PURPOSE: Infantile nystagmus syndrome (INS) involves involuntary oscillatory eye movements, usually in the horizontal plane, beginning before six months of age. It is frequently associated with other eye diseases, including albinism. Pathological changes in the extraocular muscles (EOMs), including altered myofiber composition and decreased neuromuscular junction (NMJ) density, have been shown in albino mice and humans. METHODS: We examined motor neuron (MN) innervation and NMJ formation in EOMs of albino mice from early postnatal stages to adulthood using whole-mount immunostaining, immunohistochemistry and confocal microscopy. RESULTS: We found significant deficits in MN axon innervation, specifically in horizontal EOMs, beginning in the first postnatal week. Abnormal NMJ development was evident through decreased presynaptic axon contacts, reduced synaptophysin expression, delayed and abnormal maturation of acetylcholine receptor clusters, and fewer subsynaptic nuclei. Analysis of MN subpopulations in the oculomotor nucleus revealed an increased proportion of multiply-innervated muscle fiber (MIF)-innervating MNs, aligning with previous findings of increased MIF myofibers in EOMs.
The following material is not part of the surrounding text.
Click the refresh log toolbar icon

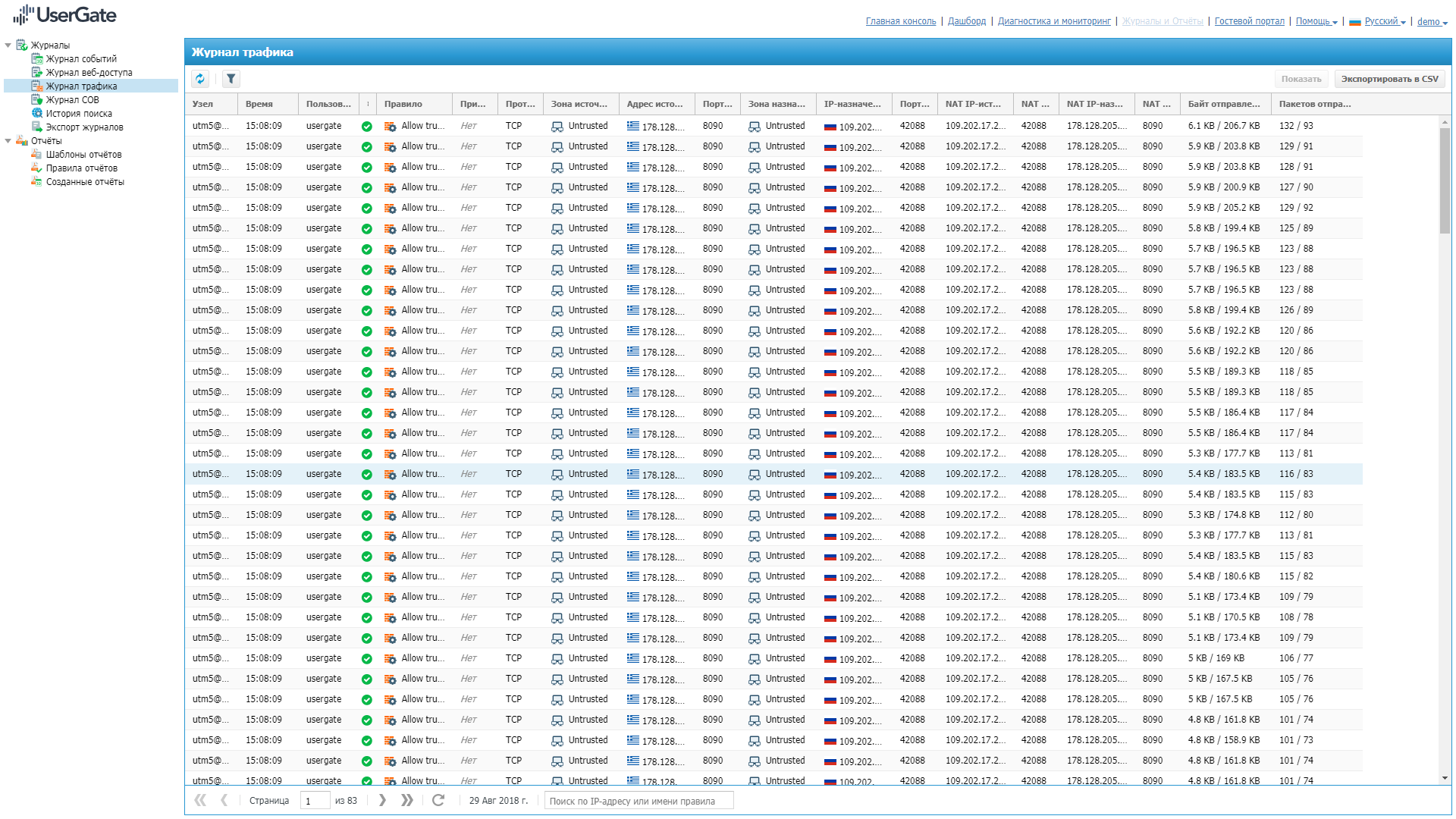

This difference in motor neuron subtypes occurred earlier (P10) than the differences in myofibers (P14), suggesting that type of MN innervation influences myofiber characteristics. Given their distinct electrophysiological properties and upstream inputs compared to singly-innervated muscle fiber (SIF)-innervating MNs, these results suggest early abnormalities in brainstem oculomotor circuits in albinos. CONCLUSIONS: The MN innervation and NMJ formation anomalies indicate a failure in establishing stable connections and mature synapses. These disruptions occur before eye opening, therefore are not secondary to low vision, and likely interfere with proper EOM function, contributing to INS pathogenesis.